▸ **YOUR INSTRUCTIONS**
Repeat the listing exactly. Pictures stay out of your copy.

▸ **INFORMATION SUPPLIED**
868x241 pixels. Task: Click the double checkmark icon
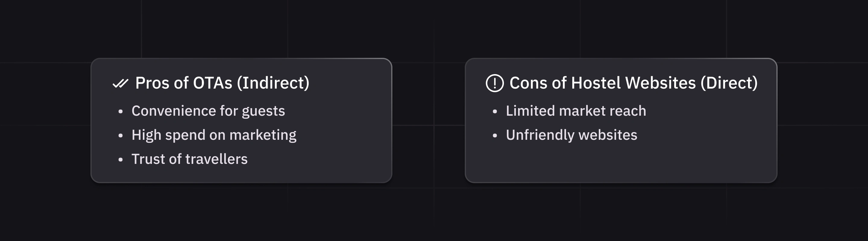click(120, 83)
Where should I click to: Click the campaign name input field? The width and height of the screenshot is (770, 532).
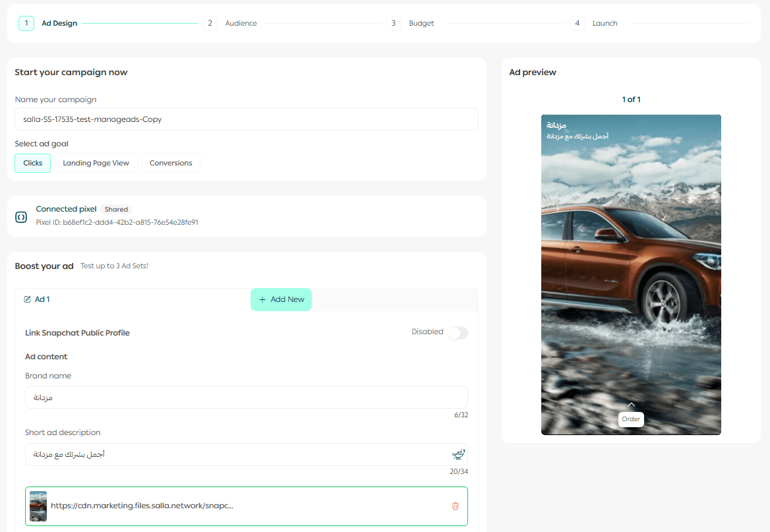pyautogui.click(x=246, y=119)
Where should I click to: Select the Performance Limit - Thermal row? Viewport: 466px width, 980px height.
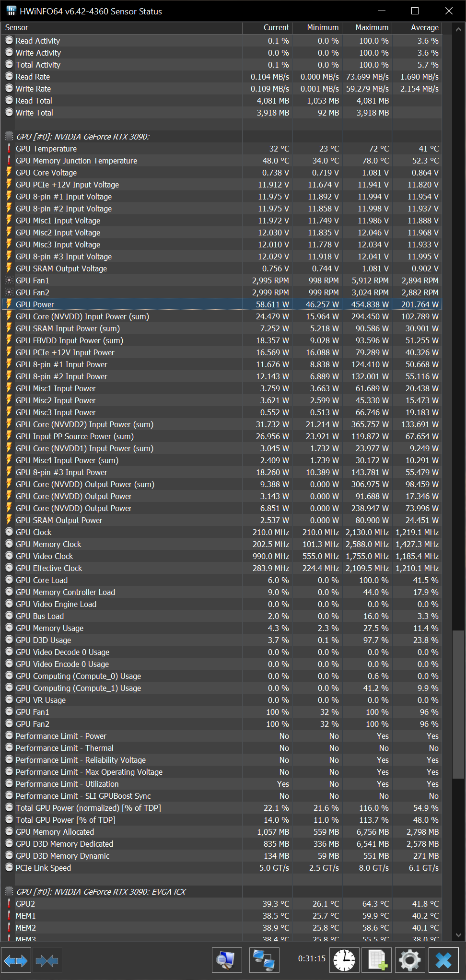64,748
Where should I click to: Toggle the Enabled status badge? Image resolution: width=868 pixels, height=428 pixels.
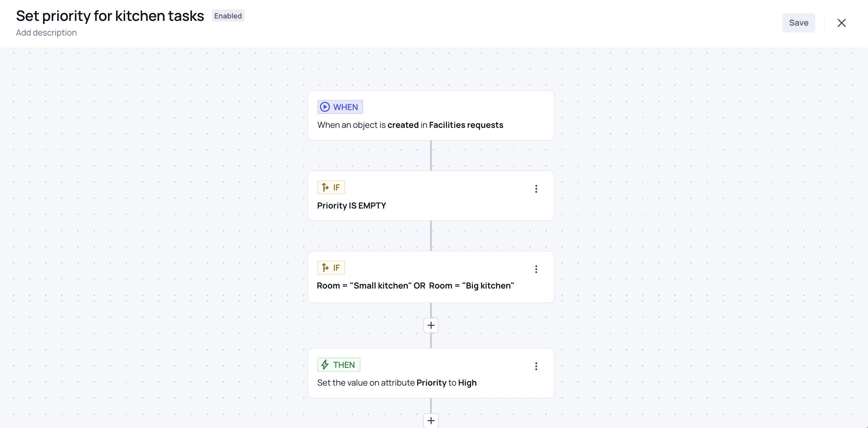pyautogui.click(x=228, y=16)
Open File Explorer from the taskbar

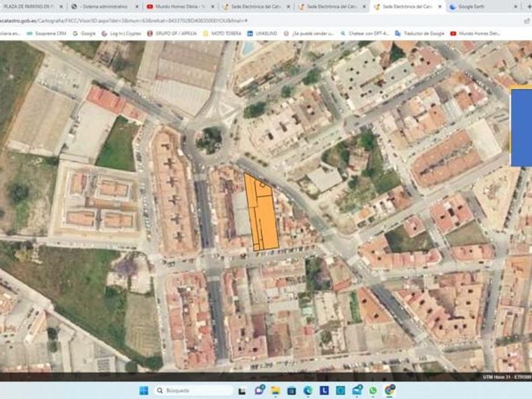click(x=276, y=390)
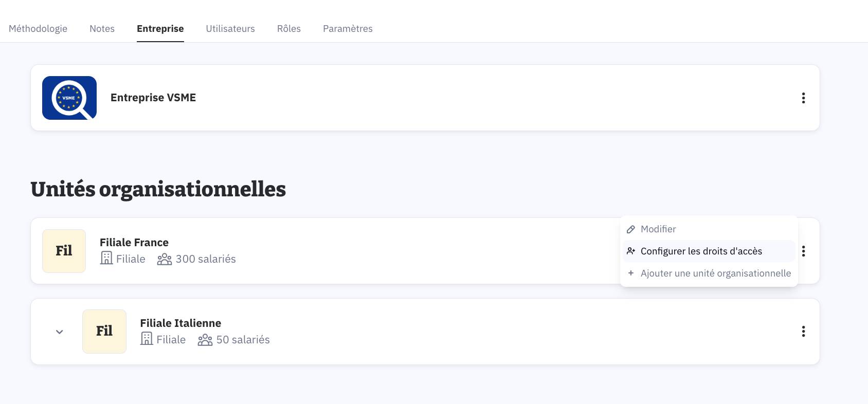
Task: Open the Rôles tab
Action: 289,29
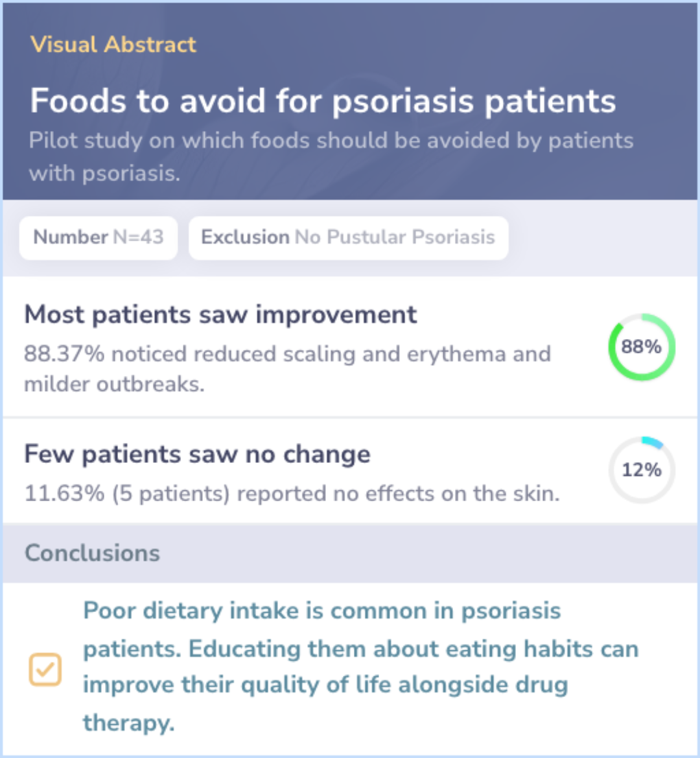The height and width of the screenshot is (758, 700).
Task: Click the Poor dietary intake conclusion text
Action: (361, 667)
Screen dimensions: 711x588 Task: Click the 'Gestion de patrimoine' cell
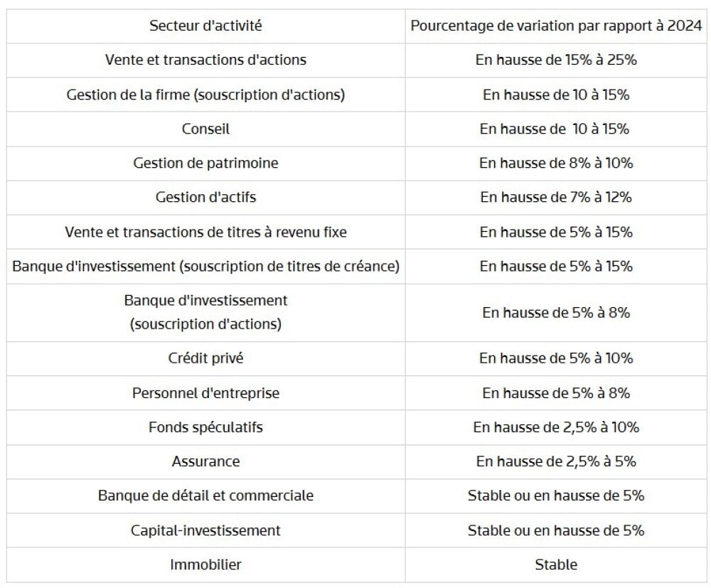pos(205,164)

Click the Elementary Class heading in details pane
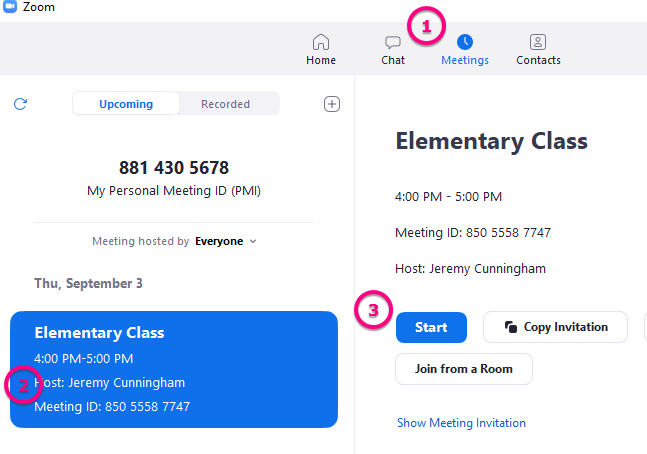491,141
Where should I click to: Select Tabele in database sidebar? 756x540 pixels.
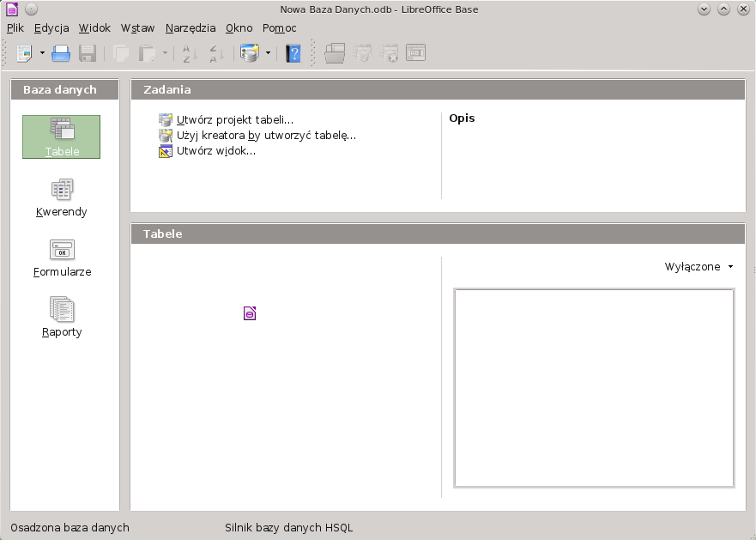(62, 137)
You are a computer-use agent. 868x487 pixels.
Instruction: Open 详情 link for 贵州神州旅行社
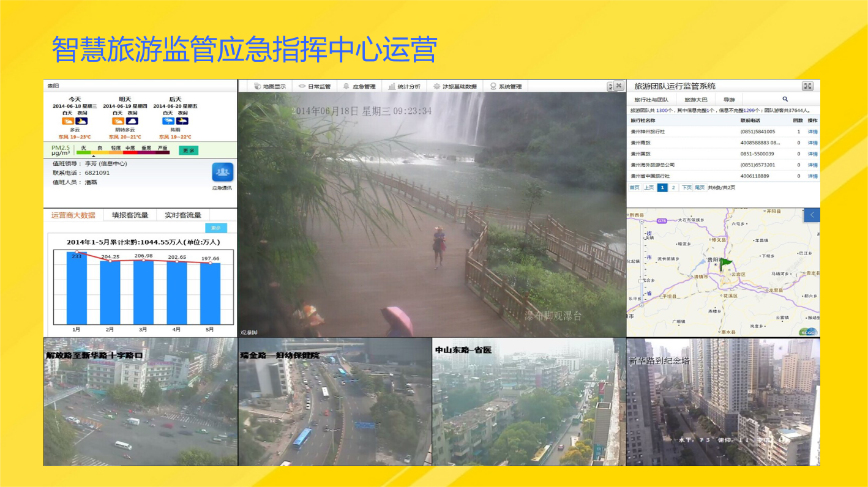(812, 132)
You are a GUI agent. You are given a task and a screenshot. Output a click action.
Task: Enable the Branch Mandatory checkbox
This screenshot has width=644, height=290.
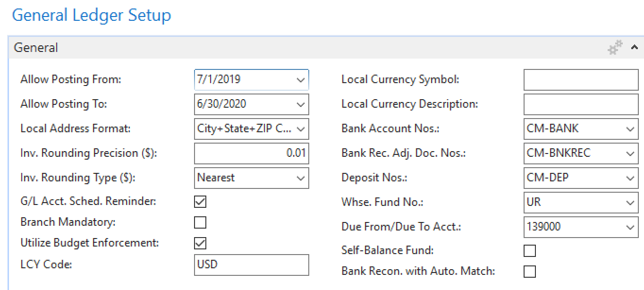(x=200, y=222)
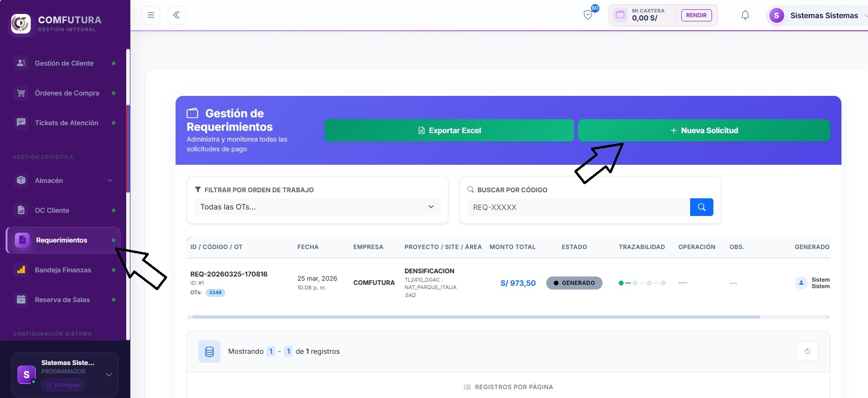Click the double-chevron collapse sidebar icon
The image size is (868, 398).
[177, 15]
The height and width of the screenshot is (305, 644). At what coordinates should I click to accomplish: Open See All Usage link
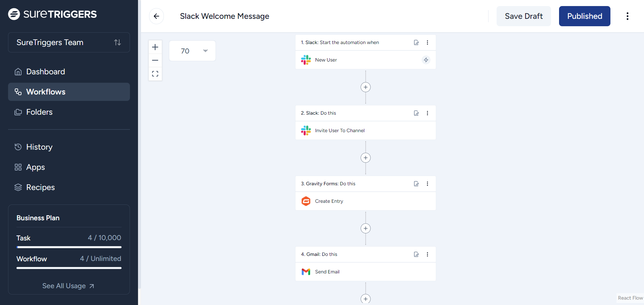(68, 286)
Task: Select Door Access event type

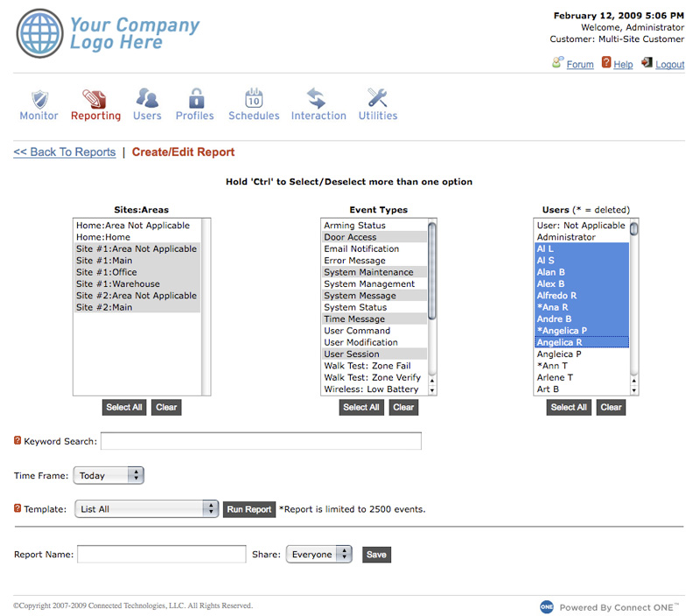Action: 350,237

▸ **REPLY TO THE TASK**
868x241 pixels. Task: Click the double checkmark icon
click(120, 83)
Where should I click to: Click the campaign name input field? The width and height of the screenshot is (770, 532).
pyautogui.click(x=246, y=119)
Where should I click to: Select the Performance Limit - Thermal row? Viewport: 466px width, 980px height.
64,748
Where should I click to: Toggle the Enabled status badge? Image resolution: width=868 pixels, height=428 pixels.
pyautogui.click(x=228, y=16)
Open File Explorer from the taskbar

click(x=276, y=390)
Task: Open the Rôles tab
Action: 289,29
The height and width of the screenshot is (758, 700).
Task: Click the Poor dietary intake conclusion text
Action: (361, 667)
Screen dimensions: 711x588 Task: Click the 'Gestion de patrimoine' cell
pos(205,164)

Click the Elementary Class heading in details pane
491,141
Where should I click to: Select Tabele in database sidebar? 756x540 pixels.
(62, 137)
You are a computer-use agent. 868x487 pixels.
Instruction: Open 详情 link for 贵州神州旅行社
(812, 132)
You are a GUI agent. You are given a task and a screenshot. Output a click action.
Task: Enable the Branch Mandatory checkbox
This screenshot has width=644, height=290.
(x=200, y=222)
Click the double-chevron collapse sidebar icon
The image size is (868, 398).
[177, 15]
The height and width of the screenshot is (305, 644). At what coordinates should I click to accomplish: Open See All Usage link
(68, 286)
Task: Select Door Access event type

Action: 350,237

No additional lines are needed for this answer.